## WORK TO DO
Please copy the data from the start through the line containing "pos(1087,36)", substituting "symbol" for every "icon" and leaving everything else unchanged.

## THE RECORDS
--- --- ---

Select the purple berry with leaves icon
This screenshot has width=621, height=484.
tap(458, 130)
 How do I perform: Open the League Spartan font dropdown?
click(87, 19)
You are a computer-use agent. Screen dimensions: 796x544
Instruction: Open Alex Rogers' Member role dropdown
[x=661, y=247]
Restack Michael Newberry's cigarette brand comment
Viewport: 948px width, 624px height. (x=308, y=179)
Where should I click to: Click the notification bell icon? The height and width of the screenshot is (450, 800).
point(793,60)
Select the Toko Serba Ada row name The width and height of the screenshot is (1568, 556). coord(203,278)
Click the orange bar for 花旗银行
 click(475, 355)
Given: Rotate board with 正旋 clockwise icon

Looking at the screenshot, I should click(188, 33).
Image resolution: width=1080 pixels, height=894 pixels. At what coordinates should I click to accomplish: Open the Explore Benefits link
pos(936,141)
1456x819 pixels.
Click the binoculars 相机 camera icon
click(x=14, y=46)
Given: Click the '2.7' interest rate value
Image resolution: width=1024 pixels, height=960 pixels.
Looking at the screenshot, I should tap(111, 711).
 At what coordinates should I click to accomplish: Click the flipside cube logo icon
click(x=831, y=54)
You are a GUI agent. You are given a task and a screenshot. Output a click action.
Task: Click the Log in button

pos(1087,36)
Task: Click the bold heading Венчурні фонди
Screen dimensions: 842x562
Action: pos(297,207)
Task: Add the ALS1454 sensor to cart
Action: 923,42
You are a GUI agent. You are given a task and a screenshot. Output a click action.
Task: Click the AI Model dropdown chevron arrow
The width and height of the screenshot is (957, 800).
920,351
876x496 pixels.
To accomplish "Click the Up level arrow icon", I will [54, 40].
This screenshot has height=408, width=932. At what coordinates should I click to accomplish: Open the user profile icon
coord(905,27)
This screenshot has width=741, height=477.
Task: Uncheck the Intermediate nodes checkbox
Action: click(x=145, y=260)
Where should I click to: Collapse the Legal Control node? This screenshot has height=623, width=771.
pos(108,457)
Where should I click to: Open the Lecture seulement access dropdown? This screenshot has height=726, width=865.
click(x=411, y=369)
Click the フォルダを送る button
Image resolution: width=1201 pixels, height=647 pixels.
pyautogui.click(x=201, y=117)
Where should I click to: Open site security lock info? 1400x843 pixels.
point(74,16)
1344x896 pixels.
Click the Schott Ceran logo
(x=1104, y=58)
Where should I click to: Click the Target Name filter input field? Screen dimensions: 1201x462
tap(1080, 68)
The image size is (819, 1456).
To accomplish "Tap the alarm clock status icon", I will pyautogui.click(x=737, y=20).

--- --- ---

## FINISHED TASK
Select the purple berry with leaves symbol
This screenshot has width=621, height=484.
tap(458, 130)
 How do I perform: Open the League Spartan font dropdown?
click(87, 19)
You are a computer-use agent. Screen dimensions: 796x544
Instruction: Open Alex Rogers' Member role dropdown
[x=661, y=247]
Restack Michael Newberry's cigarette brand comment
Viewport: 948px width, 624px height. (x=308, y=179)
Where should I click to: Click the notification bell symbol? The height and width of the screenshot is (450, 800).
point(793,60)
Select the Toko Serba Ada row name The width and height of the screenshot is (1568, 556). coord(203,278)
Click the orange bar for 花旗银行
 click(475, 355)
Given: Rotate board with 正旋 clockwise symbol

Looking at the screenshot, I should click(188, 33).
Image resolution: width=1080 pixels, height=894 pixels. At what coordinates should I click to accomplish: Open the Explore Benefits link
pos(936,141)
1456x819 pixels.
Click the binoculars 相机 camera symbol
click(x=14, y=46)
Given: Click the '2.7' interest rate value
Image resolution: width=1024 pixels, height=960 pixels.
Looking at the screenshot, I should tap(111, 711).
 At what coordinates should I click to accomplish: Click the flipside cube logo symbol
click(x=831, y=54)
You are a GUI agent. You are given a task and a screenshot. Output a click action.
Task: Click the Log in button

pos(1087,36)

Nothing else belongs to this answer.